Saturday, June 22, 2013

Review of KINGDOM COME by Sam Storms

I began following Jesus at a time when the Left Behind series of books was entering the height of popularity. I was reading each one that came out, and as a new believer I just assumed this was how the end times were going to happen. I stopped reading the series about halfway through when I realized that one of the books I had just read covered only one day in what was supposed to be a seven year tribulation. I got weary of how long the story was going to drag out, but I still believed that was basically how things were going to happen. I read LaHaye's commentary on Revelation, and although a few things didn't make sense to me, I accepted it as an accurate interpretation. In my twenties I picked the series back up. By then I was a lot more knowledgeable about theology, and I found myself getting really frustrated by the idea that was communicated in the books that Gentile believers are second-rate to the nation of Israel. Obviously, the authors didn't say that explicitly, but that was the sense I got. I read about thirty pages into the second-to-the-last book and stopped. I couldn't take it anymore. When I read the Bible, a lot of things didn't seem to line up when I considered what dispensational theologians taught, especially concerning the timing of the Rapture, the nature of the Millennial Kingdom, and the separation of the church and Israel into two distinct programs by God.
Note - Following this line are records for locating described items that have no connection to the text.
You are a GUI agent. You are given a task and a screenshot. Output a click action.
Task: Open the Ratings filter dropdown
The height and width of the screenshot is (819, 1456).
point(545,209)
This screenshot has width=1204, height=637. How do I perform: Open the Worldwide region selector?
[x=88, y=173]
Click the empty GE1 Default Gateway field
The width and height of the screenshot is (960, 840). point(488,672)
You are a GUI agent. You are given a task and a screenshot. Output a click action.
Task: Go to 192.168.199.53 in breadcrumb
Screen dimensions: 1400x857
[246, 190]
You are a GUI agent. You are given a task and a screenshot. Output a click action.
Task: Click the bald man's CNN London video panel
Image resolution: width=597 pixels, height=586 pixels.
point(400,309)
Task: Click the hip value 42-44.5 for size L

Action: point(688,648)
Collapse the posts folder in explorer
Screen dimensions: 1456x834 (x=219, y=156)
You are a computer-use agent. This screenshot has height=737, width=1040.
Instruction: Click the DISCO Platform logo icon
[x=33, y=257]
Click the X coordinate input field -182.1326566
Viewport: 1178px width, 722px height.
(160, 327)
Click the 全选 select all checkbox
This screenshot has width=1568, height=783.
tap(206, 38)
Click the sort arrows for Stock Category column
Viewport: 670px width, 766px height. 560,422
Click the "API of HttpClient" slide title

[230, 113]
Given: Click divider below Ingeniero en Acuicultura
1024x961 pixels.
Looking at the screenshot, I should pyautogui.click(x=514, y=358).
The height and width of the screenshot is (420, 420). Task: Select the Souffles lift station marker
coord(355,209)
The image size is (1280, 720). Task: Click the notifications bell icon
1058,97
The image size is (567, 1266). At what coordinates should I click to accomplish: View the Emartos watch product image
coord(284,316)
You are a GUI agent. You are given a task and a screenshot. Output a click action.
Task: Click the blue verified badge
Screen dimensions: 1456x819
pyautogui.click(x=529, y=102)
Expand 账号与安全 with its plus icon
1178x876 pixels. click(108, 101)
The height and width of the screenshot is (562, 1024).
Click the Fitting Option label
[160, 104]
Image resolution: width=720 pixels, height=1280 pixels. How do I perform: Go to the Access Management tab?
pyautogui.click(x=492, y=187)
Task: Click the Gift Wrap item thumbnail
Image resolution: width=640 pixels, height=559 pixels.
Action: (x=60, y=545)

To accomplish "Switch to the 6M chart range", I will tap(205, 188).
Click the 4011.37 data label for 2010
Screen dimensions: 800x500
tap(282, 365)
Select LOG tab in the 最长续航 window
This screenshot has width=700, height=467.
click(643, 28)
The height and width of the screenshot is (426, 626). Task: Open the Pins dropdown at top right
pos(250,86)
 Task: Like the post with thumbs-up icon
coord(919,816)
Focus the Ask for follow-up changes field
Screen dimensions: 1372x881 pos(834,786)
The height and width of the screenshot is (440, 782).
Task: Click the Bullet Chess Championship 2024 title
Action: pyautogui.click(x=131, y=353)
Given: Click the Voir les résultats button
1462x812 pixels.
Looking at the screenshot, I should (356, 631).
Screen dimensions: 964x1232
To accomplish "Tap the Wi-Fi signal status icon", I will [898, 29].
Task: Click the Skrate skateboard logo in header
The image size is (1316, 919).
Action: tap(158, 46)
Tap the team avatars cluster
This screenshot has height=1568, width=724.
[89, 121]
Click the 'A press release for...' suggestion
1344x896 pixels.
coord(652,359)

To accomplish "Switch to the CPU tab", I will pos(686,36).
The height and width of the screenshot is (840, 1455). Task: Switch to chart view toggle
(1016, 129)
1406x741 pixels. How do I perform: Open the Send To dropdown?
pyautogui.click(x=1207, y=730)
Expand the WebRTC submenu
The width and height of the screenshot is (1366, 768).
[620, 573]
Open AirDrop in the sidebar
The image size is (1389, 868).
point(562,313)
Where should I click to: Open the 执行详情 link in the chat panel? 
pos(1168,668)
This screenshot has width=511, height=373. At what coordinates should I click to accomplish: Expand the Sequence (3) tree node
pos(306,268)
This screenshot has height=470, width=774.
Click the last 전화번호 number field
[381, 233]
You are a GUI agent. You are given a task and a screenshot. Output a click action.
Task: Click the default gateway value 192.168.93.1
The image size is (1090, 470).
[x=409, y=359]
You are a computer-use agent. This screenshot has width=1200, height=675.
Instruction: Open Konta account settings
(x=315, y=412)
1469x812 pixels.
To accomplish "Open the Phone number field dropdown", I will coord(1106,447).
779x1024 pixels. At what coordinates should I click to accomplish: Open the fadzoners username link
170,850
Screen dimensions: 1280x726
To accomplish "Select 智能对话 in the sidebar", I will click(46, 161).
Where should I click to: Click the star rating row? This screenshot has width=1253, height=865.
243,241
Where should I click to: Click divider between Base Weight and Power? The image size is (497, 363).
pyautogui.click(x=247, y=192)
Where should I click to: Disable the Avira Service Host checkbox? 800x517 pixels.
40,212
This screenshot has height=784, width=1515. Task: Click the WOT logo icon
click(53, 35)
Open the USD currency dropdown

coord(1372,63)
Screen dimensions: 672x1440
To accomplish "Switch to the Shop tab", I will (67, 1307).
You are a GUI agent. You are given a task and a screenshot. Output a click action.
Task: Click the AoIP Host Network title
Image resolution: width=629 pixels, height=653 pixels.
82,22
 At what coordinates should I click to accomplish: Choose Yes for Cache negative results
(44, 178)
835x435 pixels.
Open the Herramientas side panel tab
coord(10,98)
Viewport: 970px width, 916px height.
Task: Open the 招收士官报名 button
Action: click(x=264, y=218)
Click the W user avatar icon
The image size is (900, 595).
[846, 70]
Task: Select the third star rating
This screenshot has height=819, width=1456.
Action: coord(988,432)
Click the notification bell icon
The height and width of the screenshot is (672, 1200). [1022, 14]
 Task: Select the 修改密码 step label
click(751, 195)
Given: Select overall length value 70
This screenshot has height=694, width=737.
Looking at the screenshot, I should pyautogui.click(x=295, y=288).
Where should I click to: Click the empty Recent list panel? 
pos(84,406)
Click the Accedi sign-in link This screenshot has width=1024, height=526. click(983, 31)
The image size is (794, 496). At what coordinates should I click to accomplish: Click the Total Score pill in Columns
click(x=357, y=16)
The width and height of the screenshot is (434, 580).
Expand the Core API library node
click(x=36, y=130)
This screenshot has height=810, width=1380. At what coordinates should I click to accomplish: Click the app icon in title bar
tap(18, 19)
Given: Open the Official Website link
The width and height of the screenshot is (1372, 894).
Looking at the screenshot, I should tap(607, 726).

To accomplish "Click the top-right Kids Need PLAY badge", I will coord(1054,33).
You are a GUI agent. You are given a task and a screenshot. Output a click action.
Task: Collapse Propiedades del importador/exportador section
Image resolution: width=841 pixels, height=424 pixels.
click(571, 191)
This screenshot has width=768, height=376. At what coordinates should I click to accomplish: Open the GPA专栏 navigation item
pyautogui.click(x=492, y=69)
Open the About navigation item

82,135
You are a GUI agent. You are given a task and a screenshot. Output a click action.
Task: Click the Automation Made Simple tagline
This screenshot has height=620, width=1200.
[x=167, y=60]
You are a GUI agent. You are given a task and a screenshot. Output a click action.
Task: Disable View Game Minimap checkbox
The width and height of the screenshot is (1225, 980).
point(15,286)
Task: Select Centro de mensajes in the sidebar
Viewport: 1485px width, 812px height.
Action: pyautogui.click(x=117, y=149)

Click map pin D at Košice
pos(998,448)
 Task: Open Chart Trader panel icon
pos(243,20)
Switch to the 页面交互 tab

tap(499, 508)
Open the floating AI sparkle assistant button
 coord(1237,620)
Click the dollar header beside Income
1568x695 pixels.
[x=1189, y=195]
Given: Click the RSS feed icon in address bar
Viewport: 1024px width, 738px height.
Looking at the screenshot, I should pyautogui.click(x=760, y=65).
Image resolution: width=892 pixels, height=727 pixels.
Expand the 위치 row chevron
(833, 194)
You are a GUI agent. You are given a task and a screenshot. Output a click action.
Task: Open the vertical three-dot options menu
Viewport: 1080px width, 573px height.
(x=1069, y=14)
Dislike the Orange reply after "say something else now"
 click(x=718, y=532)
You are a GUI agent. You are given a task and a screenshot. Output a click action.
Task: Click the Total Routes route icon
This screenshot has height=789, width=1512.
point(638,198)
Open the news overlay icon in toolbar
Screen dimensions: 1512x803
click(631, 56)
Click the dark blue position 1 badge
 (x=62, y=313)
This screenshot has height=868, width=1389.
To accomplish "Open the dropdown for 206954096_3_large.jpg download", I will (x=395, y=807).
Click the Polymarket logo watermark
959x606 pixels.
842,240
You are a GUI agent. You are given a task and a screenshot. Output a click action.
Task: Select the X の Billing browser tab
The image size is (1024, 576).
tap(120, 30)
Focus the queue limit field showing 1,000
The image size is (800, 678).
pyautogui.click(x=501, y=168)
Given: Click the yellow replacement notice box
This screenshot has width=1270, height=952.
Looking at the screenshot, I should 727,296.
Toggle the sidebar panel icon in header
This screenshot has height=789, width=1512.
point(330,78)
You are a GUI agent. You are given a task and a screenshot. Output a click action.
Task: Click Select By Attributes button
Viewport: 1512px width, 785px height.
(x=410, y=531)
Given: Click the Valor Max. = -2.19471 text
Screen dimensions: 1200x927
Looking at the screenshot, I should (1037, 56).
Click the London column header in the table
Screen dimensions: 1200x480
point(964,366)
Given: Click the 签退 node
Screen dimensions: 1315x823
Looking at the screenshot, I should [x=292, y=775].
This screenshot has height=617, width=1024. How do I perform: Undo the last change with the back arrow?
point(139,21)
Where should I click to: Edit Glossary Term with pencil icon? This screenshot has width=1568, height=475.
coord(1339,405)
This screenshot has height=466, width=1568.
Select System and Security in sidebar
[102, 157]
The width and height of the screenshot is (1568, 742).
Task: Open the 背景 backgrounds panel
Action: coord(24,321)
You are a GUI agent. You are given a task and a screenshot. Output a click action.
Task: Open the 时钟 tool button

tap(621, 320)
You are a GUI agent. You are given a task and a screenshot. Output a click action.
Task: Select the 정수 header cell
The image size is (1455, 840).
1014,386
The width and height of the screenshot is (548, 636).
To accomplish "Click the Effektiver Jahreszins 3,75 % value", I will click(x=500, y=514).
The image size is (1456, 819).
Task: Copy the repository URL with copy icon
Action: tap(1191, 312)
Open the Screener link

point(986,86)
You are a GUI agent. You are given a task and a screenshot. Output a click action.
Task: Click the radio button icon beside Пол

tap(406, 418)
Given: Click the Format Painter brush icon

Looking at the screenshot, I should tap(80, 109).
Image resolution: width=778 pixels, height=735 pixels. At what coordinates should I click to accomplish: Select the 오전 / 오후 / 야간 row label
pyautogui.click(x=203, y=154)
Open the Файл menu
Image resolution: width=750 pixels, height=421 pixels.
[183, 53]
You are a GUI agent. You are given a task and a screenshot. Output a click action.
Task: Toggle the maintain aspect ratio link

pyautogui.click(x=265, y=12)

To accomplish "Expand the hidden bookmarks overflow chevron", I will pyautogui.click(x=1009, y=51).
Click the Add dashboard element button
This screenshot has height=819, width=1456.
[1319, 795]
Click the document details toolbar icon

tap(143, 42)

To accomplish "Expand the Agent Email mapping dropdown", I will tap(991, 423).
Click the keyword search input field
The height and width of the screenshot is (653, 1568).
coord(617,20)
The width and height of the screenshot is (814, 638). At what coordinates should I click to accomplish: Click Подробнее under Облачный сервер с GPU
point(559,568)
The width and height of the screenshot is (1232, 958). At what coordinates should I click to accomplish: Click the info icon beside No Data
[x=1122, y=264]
All that to say, I've been waiting for someone to write a book to deconstruct all of what wasn't making sense to me from the dispensational viewpoint. KINGDOM COME by Sam Storms is that book. Storms recounts his journey out of dispensational theology that reminded me of my own. The book seeks to look at all the relevant texts to get a good understanding of what the Bible teaches about the end times. The result is a carefully constructed argument for an amillenial position.

Storms looks at the relevant passages and shows how much that dispensationalists see as prophecy was actually fulfilled in the past. He leaves no stone unturned in his pursuit to communicate an accurate view of biblical eschatology. I couldn't think of one passage that wasn't dealt with. All the important topics, such as the Rapture, the Millennium, the antichrist, Daniel's 70 weeks, and the bounding of Satan. The chapters on the antichrist and the mark of the beast are particularly interesting because I had never read from this perspective before. The author is respectful in the way that he argues against opposing viewpoints.

I'm not ready to call myself an amillenialist, but this book is definitely one that has helped me understand a proper end times interpretation better and one that everyone interested in eschatology should read. I don't agree with the author on every point, but there is much that I do, and it has me pointed in the right direction to study it further.